What is needed ▸
Word for word, restate each of the entries below, and drop every picture.

Stored data entries:
===

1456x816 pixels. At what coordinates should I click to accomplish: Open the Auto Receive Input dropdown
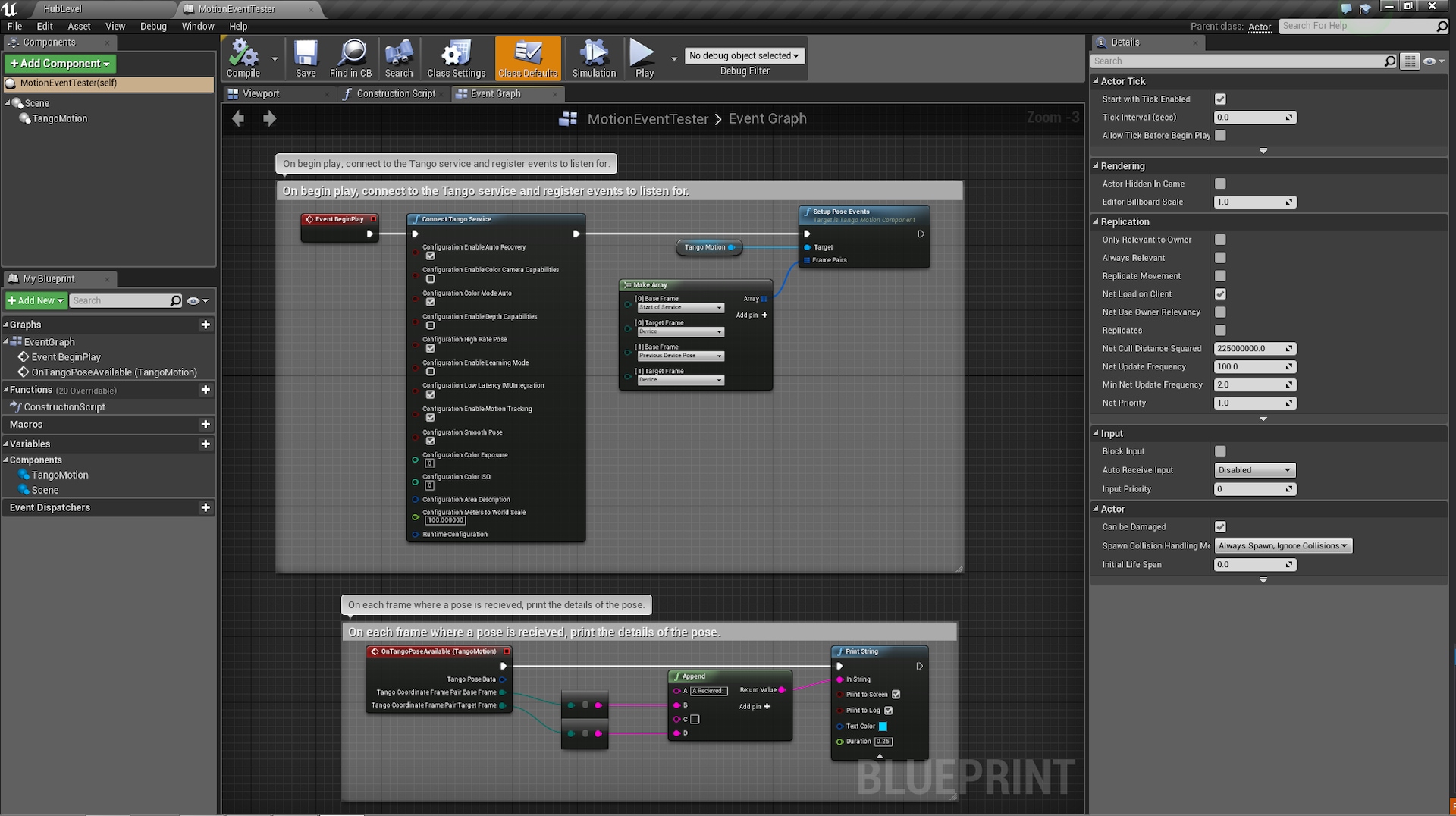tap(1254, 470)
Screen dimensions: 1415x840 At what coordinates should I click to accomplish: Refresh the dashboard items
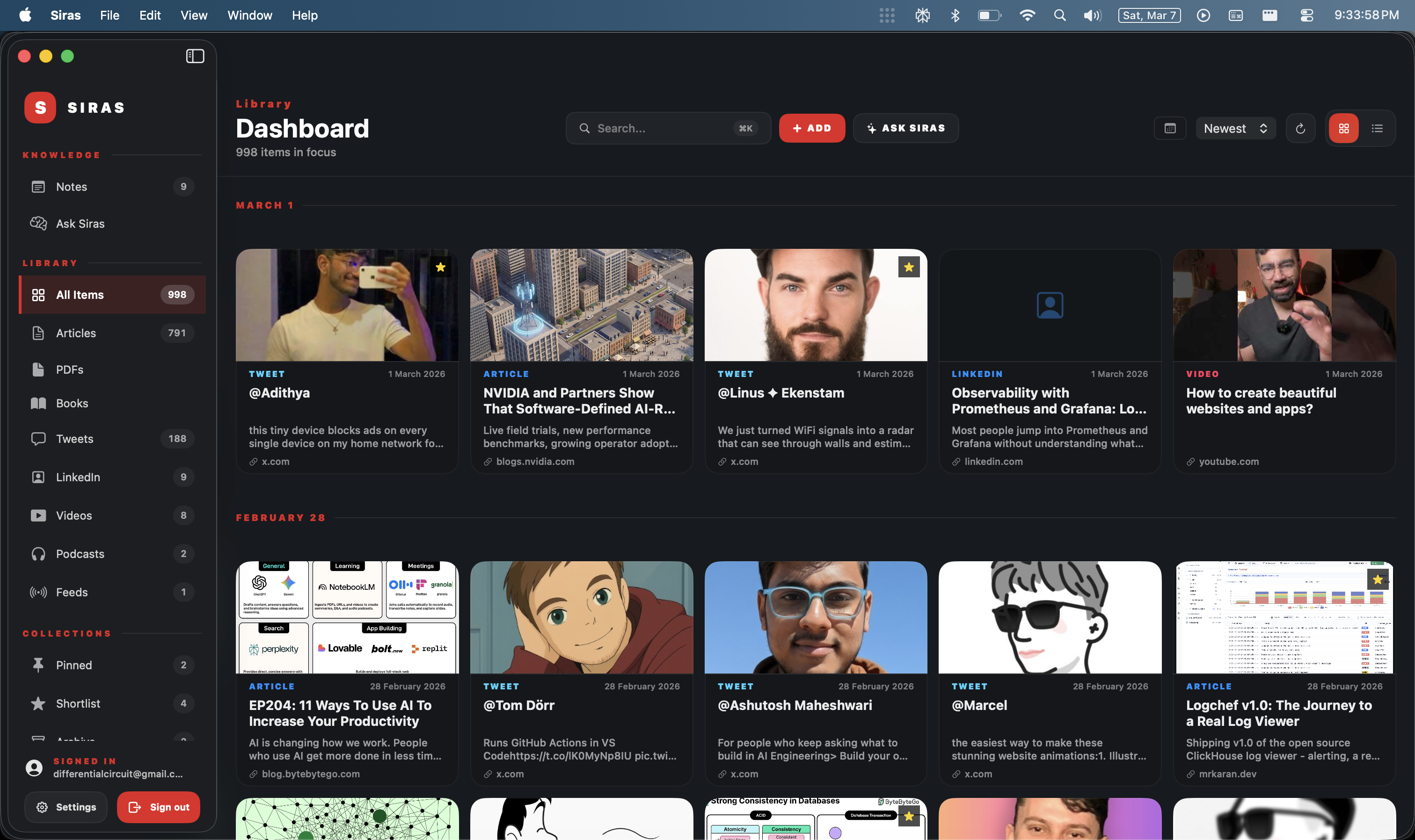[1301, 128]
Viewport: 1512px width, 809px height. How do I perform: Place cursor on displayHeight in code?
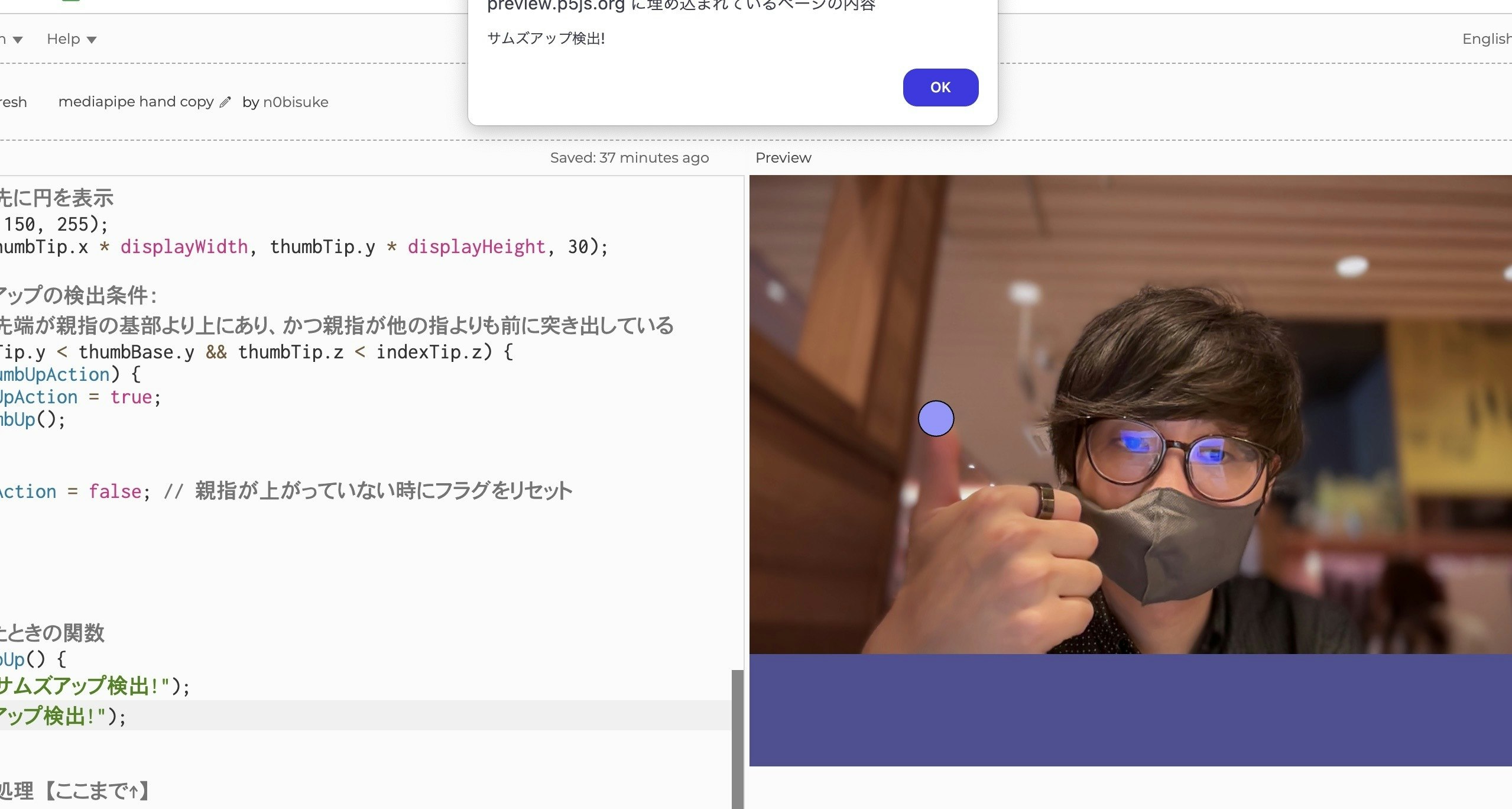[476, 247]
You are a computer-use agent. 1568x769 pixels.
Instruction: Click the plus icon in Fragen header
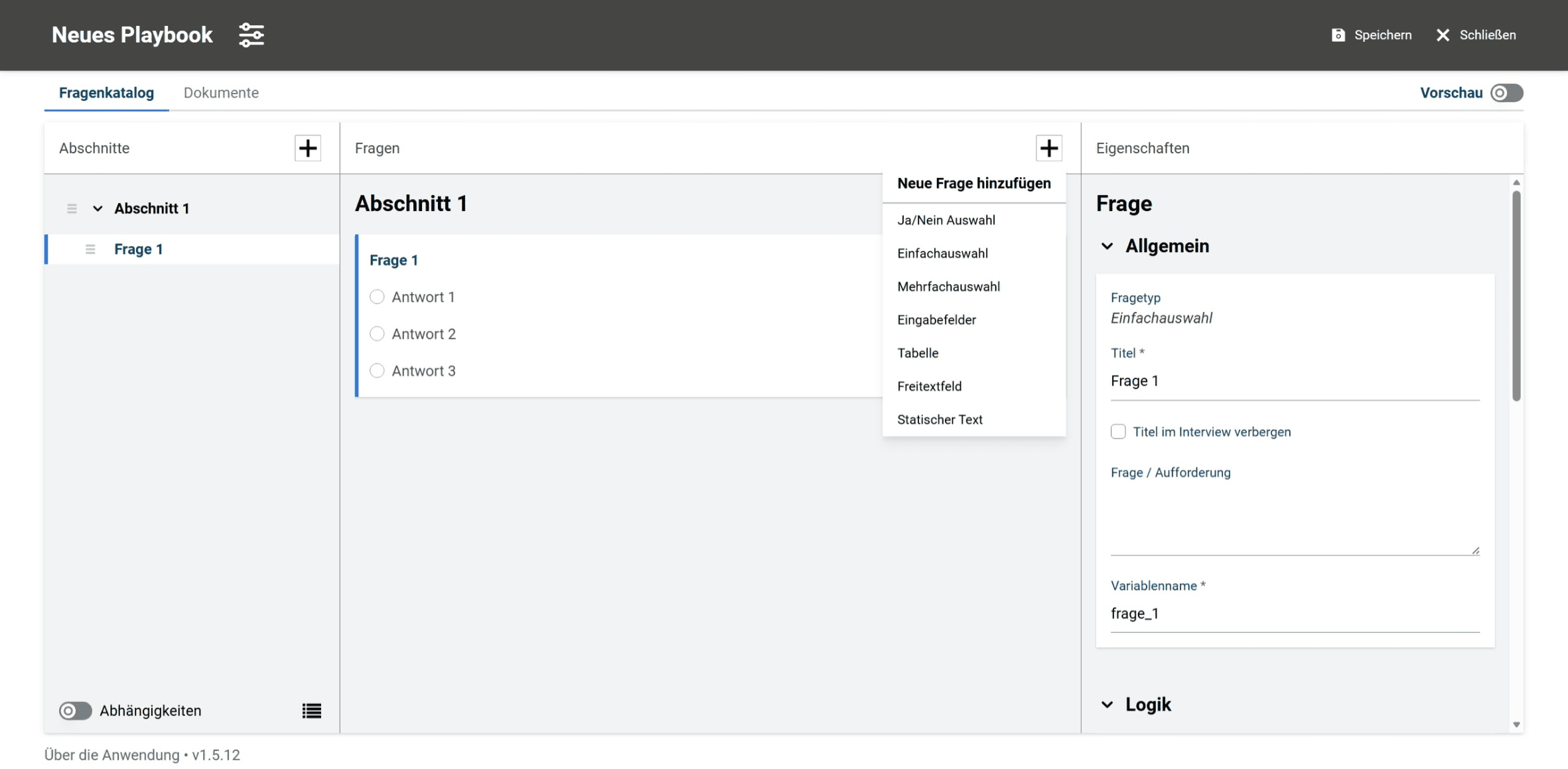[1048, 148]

===

Solution for this problem ▸
1456x816 pixels. At what coordinates should I click to accomplish: Open the Auto Receive Input dropdown
tap(1254, 470)
Screen dimensions: 1415x840 At what coordinates should I click to accomplish: Refresh the dashboard items
[1301, 128]
Viewport: 1512px width, 809px height. How do I perform: Place cursor on displayHeight in code?
[476, 247]
You are a computer-use agent. 1568x769 pixels.
Instruction: Click the plus icon in Fragen header
[1048, 148]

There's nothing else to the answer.